How We Built a 40-Knowledge-Base System for a Government Regulator
When a government regulatory authority approached us, they had a problem that sounds deceptively simple: 10,000+ documents, 40 separate knowledge bases, and analysts spending hours manually searching for precedents.
The Challenge
Regulatory documents don't come in clean formats. We faced scanned PDFs from the 1990s, handwritten annotations, tables embedded in images, and documents in multiple languages — all requiring identical treatment.
- 10,000+ source documents, 1M+ pages total
- 40 independent knowledge bases with separate access rules
- Sub-3-second query requirement for all search operations
- Zero tolerance for hallucinations — answers must cite exact source paragraphs
Our Architecture
Ingestion layer: Mistral OCR handled the hardest part — converting scanned documents into structured text with 98.7% accuracy, preserving tables and layout context that other OCR solutions lost.
Indexing: We used a dual-index approach. Typesense for BM25 keyword search (fast, deterministic), Weaviate for semantic vector search. Results from both are merged and re-ranked by a custom scoring function that weights recency, authority, and query relevance.

* Available data
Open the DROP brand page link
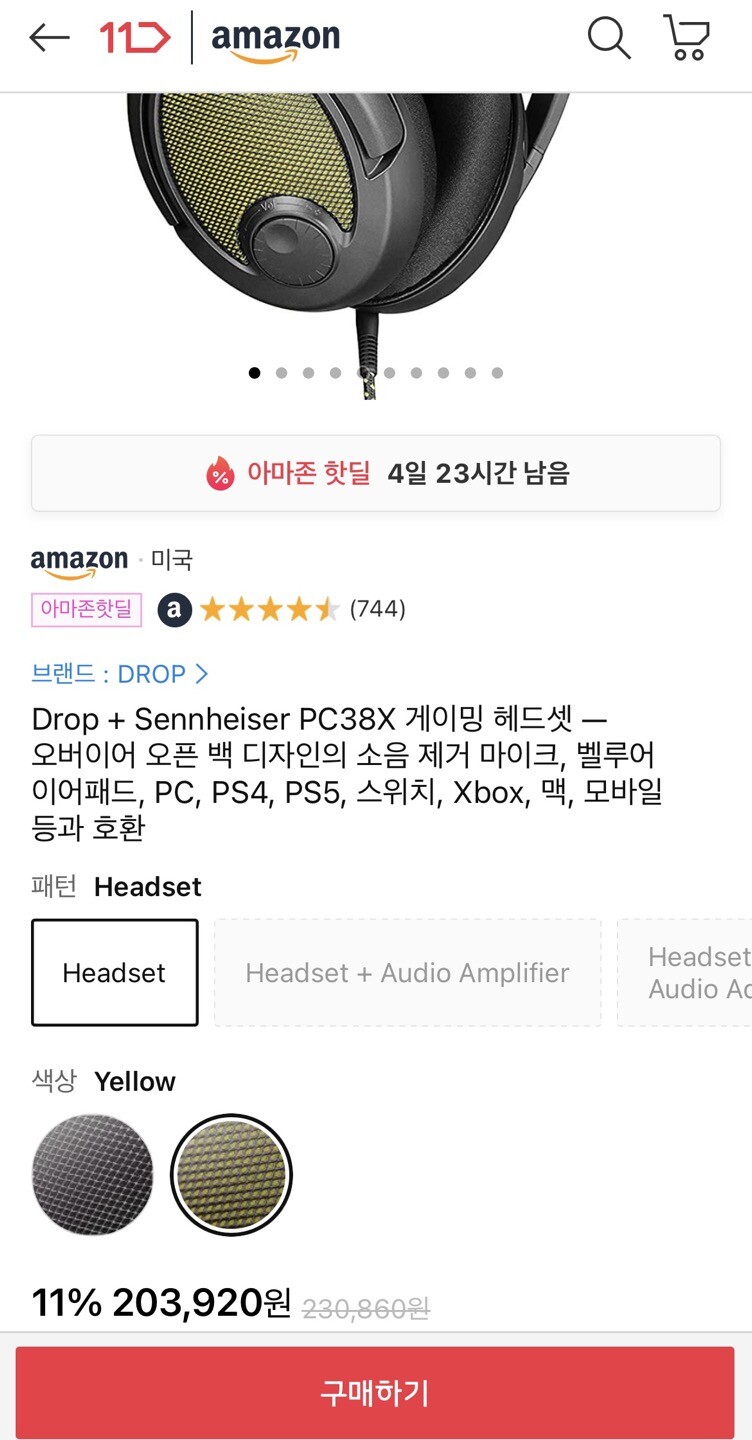This screenshot has height=1440, width=752. click(x=155, y=674)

* Task brief
Duplicate everything in the 40-knowledge-base system text, from "- 10,000+ source" down to "OCR solutions lost.".

* Task output
- 10,000+ source documents, 1M+ pages total
- 40 independent knowledge bases with separate access rules
- Sub-3-second query requirement for all search operations
- Zero tolerance for hallucinations — answers must cite exact source paragraphs
Our Architecture
Ingestion layer: Mistral OCR handled the hardest part — converting scanned documents into structured text with 98.7% accuracy, preserving tables and layout context that other OCR solutions lost.